• Parler du cancer
  • La petite bille de Camille, de Céline Lamour-Crochet et Coralie Saudo, éditions Tournez la page 2012

    « Camille est née avec une petite bille dans la tête. Personne ne peut la voir, car cette petite bille ne se voit pas. Elle est bien cachée, très bien cachée... »
    Cette petite bille, vous l'aurez compris, c'est une tumeur au cerveau. Lorsqu'elle est enfin découverte, Camille peut être soignée.
    Les dessins sont simples et colorés, et l'histoire ne fait qu'expliquer de façon très pédagogique et réaliste le parcours de Camille de la détection de sa tumeur jusqu'à sa guérison. L'IRM, la chimiothérapie, la radiothérapie, la perte des cheveux, la fatigue, les nausées, rien n'est oublié. Et tout est traité avec des mots simples et rassurants. De quoi aborder sans fausse pudeur la question du cancer avec les enfants.
    Incontournable quand, malheureusement, le cas se présente...

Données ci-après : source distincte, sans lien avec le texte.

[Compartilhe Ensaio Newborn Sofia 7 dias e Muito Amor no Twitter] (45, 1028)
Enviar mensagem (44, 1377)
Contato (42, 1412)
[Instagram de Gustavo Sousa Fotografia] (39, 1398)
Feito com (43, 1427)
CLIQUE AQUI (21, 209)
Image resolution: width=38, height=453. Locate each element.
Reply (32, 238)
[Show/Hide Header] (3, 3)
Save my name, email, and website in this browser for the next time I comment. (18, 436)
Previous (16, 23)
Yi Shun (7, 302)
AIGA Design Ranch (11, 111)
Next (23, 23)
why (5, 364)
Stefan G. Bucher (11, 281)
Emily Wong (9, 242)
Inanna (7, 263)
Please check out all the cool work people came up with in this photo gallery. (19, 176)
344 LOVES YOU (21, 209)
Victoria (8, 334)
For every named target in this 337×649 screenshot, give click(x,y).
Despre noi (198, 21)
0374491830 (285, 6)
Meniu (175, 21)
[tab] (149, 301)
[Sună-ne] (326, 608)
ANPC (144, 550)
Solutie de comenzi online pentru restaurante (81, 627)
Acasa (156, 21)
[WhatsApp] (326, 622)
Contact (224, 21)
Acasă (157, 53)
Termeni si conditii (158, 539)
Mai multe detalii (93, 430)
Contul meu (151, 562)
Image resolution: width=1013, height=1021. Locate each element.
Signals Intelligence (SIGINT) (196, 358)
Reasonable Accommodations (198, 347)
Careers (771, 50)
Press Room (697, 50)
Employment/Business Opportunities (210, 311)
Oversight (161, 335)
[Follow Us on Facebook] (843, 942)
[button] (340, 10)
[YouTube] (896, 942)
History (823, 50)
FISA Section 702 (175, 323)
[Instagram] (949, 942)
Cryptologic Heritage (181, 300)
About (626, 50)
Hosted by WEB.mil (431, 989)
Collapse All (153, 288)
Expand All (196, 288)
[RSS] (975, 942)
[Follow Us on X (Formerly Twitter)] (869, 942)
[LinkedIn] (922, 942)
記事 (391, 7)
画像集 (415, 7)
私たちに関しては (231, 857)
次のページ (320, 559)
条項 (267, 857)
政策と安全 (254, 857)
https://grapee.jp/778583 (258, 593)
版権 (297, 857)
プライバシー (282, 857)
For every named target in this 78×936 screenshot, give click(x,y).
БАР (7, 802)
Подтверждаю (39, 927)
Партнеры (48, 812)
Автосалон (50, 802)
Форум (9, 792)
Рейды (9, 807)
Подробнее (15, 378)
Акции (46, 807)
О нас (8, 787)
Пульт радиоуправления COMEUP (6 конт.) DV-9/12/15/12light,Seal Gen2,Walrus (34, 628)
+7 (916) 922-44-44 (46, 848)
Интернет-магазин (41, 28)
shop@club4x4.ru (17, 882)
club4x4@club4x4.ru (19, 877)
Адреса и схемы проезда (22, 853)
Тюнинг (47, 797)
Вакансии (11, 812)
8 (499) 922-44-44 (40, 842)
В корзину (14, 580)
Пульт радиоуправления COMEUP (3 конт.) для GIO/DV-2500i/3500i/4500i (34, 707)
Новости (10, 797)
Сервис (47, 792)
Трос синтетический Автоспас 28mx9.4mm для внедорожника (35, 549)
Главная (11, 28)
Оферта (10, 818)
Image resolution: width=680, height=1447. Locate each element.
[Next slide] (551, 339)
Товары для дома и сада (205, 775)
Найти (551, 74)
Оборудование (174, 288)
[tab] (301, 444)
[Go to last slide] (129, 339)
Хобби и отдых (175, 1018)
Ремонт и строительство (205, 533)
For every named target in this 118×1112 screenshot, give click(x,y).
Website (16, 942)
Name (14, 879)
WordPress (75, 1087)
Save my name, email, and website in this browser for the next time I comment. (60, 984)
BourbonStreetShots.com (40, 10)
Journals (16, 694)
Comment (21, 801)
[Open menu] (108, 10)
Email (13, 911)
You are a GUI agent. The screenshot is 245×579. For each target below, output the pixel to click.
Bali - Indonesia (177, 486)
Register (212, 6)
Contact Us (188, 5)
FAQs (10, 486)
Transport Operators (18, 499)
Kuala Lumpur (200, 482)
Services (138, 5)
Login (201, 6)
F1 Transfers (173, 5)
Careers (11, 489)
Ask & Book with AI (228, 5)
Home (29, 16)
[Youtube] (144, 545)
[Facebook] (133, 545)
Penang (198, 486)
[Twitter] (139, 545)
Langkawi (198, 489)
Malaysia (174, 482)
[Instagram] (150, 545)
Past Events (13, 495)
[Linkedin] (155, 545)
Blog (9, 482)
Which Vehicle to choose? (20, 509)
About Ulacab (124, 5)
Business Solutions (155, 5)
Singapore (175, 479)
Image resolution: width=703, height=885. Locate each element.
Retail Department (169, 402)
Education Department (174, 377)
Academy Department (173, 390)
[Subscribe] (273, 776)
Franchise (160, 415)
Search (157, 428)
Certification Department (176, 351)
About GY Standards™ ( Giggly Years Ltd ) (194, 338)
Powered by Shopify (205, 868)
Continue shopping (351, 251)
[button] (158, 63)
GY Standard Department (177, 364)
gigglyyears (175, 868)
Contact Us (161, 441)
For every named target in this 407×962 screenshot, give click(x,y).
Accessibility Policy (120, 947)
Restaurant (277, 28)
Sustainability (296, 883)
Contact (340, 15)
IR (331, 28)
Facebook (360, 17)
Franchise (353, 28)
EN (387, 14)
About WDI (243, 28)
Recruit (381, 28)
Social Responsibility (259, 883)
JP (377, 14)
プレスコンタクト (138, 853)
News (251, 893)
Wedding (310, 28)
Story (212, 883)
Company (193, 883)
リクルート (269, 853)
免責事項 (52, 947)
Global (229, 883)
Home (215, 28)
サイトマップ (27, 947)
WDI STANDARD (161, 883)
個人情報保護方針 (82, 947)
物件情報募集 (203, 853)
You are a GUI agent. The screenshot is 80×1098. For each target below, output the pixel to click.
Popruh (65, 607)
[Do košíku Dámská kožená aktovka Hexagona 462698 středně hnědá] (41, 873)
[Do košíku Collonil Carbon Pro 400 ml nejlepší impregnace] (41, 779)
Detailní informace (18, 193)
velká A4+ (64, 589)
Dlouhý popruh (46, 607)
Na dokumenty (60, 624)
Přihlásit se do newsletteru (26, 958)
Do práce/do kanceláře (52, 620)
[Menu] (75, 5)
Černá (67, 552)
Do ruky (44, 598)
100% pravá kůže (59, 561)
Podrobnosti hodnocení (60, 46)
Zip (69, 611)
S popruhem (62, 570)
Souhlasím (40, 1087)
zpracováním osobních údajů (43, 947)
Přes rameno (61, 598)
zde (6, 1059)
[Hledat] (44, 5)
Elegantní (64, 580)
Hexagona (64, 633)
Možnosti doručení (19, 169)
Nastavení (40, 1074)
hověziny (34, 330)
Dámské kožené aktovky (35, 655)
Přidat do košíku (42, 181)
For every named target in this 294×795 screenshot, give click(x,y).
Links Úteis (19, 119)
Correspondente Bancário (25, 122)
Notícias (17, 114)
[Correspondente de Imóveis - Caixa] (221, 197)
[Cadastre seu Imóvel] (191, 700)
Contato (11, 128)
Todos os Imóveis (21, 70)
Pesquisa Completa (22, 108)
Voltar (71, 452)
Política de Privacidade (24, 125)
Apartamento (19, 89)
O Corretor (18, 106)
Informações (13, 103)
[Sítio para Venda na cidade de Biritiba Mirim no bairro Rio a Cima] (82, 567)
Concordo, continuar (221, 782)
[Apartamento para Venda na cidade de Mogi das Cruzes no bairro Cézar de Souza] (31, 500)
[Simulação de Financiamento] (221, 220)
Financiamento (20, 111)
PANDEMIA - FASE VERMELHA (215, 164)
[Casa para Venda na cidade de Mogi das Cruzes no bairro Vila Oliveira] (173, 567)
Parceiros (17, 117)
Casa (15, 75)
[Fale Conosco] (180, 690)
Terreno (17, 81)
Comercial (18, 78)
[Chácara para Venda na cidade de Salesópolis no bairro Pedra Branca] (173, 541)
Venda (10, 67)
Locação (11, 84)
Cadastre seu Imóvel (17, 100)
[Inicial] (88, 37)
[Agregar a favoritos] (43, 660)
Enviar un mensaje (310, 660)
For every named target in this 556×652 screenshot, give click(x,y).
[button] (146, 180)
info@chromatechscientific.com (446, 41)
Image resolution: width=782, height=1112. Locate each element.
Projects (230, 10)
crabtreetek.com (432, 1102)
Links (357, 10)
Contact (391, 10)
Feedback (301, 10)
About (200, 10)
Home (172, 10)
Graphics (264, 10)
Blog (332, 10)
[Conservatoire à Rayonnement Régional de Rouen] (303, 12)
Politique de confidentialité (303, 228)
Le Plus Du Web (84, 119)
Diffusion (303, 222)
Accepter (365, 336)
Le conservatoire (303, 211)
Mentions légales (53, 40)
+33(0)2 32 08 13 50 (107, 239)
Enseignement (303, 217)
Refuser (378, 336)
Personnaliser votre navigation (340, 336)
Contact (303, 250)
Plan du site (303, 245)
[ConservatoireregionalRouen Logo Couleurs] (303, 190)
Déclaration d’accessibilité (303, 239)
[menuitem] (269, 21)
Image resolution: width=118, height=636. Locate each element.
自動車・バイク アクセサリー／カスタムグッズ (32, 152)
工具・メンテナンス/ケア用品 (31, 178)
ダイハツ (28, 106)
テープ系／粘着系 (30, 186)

  • Parler de la séparation

  • La bouteille à la mère, de François David et Aurélie Tressières, Syros jeunesse 2004

    Un jour, le papa et la maman de notre petite héroïne se sont séparés et, pour compliquer la donne, le papa est retourné dans son pays, de l'autre côté de la mer. Après plusieurs mois d'attente, la petite fille a pu prendre l'avion et revoir son père. Là-bas, elle a rencontré une nombreuse famille qu'elle ne connaissait pas et a été heureuse... jusqu'au jour où elle a compris que son papa voulait la garder auprès d'elle et l'empêcherait de revoir sa maman.
    Un petit livre aux illustrations délicates, où tout est dans la suggestion. Pas de pathos outrancier, rien que l'envie de se battre et de faire confiance à l'autre. Pas évident quand on voudrait pouvoir nommer ses deux parents d'un seul nom : « mapapaman ».
    Même si l'histoire qui est ici contée ne concerne que peu d'enfants, elle permet d'aborder sereinement la question de la séparation et de l'amour que les parents vouent à leurs enfants malgré le divorce et la distance. Et pour une fois, un album montre que, pour les parents aussi, c'est difficile.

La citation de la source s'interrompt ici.